How Pets help Teens with Depression

When I was an adolescent, my Mom used to say she didn’t know what was worse, being a teenager or the parent of a teenager. Statistics today are showing that stress, anxiety and especially depression is happening with teens and adolescents at an alarming rate. For example:

  • 10-15% of teenagers will have depressive symptoms at some time
  • 20% of teens will experience depression before reaching adulthood
  • 30% of adolescents with depression will develop a substance abuse problem
  • Attempting suicide increases by 12% with teens who are depressed

Teens suffering from depression also perform poorly at school, have difficulty later with employment and struggle with relationships in general. Studies have shown that young people who form a bond and a relationship with a pet function much better compared to those who do not have an animal in their lives.

Size Doesn’t Matter

If you’re worried that you don’t have enough room in your home or life for a larger animal, size doesn’t really matter when it comes to this relationship with your child and family. Think of it this way, although large dogs like Labradors and Golden Retrievers are popular choices for families, there’s a long list of smaller canines that are just as compassionate and full of personality as their bigger cousins.

How They Help

There’s many ways that pets help adults to live happier and healthier lifestyles, whether we’re getting more exercise when walking a dog or a cat simply puts a smile on our face when they’re happy to see us coming home from work every day. It’s similar for kids, but more specific in some important ways when it comes to these X ways they touch teens and kids:

  • Unconditional Love and Support: One of the best parts of bonding with a pet is they don’t judge … ever … they’re always there to lend an ear and “paws” for support.
  • Being More Touchy-Feely: As kids grow and begin to enter adolescent, there comes a time when they’re aren’t as receptive to physical affection, especially from their parents. But who can resist a kiss from a dog or the demands of a cat that wants to cuddle.
  • Reducing Stress and Anxiety: Engaging with our animals reduces our heart rate and blood pressure, something science hasn’t been able to explain completely, but it certainly doesn’t hurt to have this option available to us and our children.
  • Better Social Skills: Bonding with a pet helps kids to build better social skills even if they’re simply interacting with a pet, they’re still learning ways to understand others.

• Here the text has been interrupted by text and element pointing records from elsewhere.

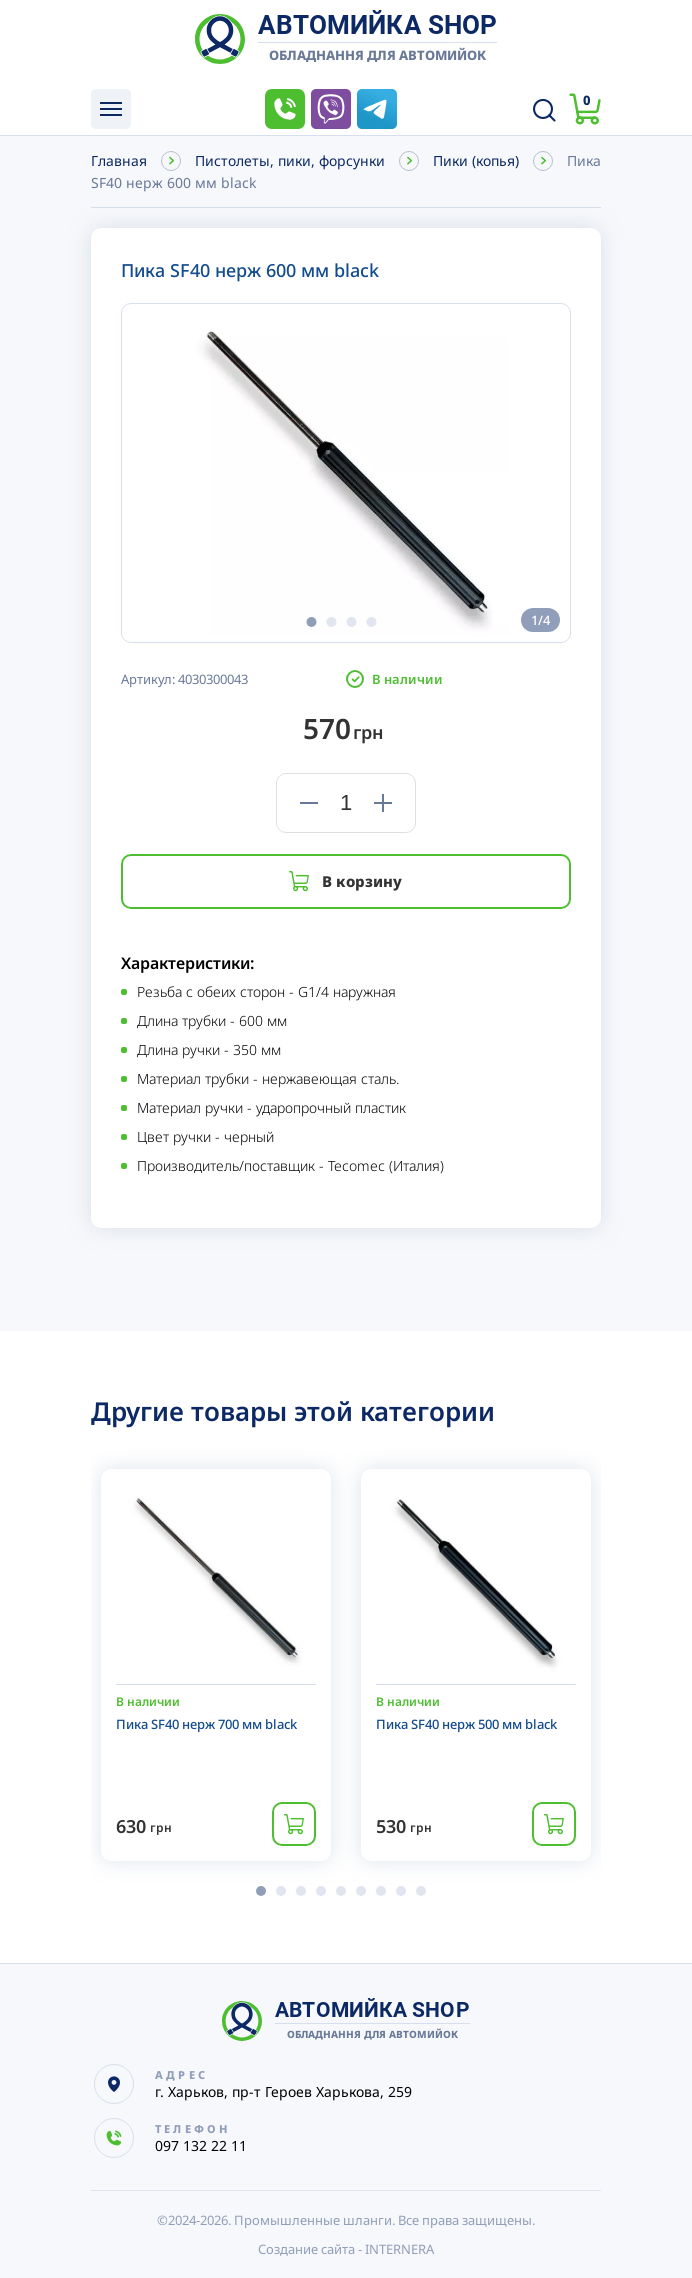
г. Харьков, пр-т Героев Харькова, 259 (283, 2091)
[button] (311, 622)
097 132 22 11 (285, 109)
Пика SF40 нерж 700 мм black (206, 1724)
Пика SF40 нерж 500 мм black (466, 1724)
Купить (294, 1824)
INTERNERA (399, 2249)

With all of these rewards, it’s difficult not to consider a pet for our kids, especially when they reach times when they must deal with growing pains and the pangs of entering into adulthood through adolescence. While many parents get children a pet to teach them lessons about the circle of life, we may be ignoring the reality that these animals also help our kids cope with everything that life can sometimes throw at them and find ways to deal with it more effectively.

In closing, please remember, there’s literally millions of pets waiting for a good home at shelters and through rescue organizations all around the country. If you’re thinking of getting a companion animal, please consider one of these options to enrich your family. When adopting an animal from one of these facilities, sometimes it’s difficult to tell exactly who is rescuing whom.